Even before La Nina is over, meteorologists are warning that another climate driver could return by 2023.
Early computer modelling suggests that El Nino could return next year after three consecutive years of La Nina that brought flooding rains to large parts of the country.
While La Nina pushes warm surface water towards Asia and northern Australia, an El Nino will create warmer surface temperatures in the central or eastern Pacific Ocean.
Trade winds weaken or reverse during this period and the result is reduced rainfall over India, Indonesia and northern Australia.
La Nina has a 90 per cent likelihood of remaining in place over the next three months, according to Weatherzone meteorologist Ben Domensino.
Neutral conditions become “more likely” in the southern hemisphere’s summer until the middle of 2023.
“Further into the future, this outlook suggests that El Nino becomes the most likely state for the Pacific Ocean late in the southern hemisphere’s winter in 2023,” Mr Domensino said.
It is the first time in three years that this monthly outlook has favoured El Nino as the most likely climate driver in the Pacific Ocean.
However, Mr Domensino recommends treating this outlook with some caution.

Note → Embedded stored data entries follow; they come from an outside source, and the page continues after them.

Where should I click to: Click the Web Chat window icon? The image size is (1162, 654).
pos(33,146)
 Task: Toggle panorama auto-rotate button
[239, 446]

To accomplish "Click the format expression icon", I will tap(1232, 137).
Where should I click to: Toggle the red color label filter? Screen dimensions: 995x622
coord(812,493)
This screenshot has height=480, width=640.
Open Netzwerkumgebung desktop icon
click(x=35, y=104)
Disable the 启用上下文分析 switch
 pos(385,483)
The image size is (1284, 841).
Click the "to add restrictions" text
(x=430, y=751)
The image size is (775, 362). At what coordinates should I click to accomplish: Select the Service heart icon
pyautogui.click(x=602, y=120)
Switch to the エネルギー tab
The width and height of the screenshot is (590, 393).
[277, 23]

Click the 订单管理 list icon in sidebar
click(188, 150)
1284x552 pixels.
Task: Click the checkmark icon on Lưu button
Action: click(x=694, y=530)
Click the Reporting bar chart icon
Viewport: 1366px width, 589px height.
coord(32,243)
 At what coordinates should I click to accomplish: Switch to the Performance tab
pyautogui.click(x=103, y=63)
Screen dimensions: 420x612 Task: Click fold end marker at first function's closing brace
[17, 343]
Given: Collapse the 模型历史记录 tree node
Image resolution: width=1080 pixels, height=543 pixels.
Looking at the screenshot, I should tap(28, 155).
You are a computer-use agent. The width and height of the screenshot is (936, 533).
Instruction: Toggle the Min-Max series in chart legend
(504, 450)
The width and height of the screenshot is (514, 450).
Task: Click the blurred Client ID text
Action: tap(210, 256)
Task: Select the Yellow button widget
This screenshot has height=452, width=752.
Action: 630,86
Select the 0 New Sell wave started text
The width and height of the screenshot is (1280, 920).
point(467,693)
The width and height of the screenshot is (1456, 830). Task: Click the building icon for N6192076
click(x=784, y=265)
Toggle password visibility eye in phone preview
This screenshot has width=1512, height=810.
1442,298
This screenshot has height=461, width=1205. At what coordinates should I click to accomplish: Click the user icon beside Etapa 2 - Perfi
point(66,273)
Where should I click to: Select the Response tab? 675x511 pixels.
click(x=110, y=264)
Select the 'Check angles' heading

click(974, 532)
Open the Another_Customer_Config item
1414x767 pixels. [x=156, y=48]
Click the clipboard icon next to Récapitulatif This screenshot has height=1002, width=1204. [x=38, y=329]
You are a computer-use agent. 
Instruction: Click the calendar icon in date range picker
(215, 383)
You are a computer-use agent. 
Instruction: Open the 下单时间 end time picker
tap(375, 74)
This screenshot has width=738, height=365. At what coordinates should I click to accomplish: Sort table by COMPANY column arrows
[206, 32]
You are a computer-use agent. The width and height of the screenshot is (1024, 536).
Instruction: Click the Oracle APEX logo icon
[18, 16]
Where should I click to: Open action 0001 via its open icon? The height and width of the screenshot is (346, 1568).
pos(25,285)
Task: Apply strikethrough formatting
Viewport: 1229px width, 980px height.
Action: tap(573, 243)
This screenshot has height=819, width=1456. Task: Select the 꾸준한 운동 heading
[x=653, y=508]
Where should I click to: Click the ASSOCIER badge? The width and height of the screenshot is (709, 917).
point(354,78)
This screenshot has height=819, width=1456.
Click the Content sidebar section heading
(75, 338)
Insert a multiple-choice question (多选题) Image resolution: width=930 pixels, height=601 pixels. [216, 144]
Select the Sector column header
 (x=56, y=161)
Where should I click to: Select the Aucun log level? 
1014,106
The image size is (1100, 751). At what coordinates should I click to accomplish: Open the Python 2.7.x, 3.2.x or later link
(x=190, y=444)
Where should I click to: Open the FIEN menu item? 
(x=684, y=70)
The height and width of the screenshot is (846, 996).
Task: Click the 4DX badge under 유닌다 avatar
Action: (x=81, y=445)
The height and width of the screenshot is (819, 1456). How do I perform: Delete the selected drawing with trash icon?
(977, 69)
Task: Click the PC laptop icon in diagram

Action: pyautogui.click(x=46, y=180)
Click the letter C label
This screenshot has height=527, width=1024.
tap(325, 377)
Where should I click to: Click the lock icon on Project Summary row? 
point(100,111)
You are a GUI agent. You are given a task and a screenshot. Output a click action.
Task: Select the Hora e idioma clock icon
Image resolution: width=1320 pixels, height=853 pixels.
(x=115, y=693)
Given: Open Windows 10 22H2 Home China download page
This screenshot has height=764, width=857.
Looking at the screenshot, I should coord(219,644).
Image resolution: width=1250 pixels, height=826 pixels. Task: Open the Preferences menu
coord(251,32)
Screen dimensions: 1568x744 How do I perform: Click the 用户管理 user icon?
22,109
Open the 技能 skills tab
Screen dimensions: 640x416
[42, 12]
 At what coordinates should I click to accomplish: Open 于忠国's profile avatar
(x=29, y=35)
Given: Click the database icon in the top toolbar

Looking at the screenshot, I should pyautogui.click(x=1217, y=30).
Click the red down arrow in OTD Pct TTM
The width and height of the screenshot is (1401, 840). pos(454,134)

It comes after a rare “triple dip” La Nina was declared earlier this year that brought drenching rains and major flooding to the east coast states for the third year in a row.
NSW, Victoria, Tasmania, South Australia and Queensland have all been smashed by significant rainfall this year as severe weather events rolled in, soaking already saturated soils and leading to multiple flood events.
The Bureau of Meteorology said in October that La Nina, a negative Indian Ocean Dipole, Southern Annular Mode and approaching Madden-Julian Oscillation (MJO) had all contributed to the country’s wet winter and spring.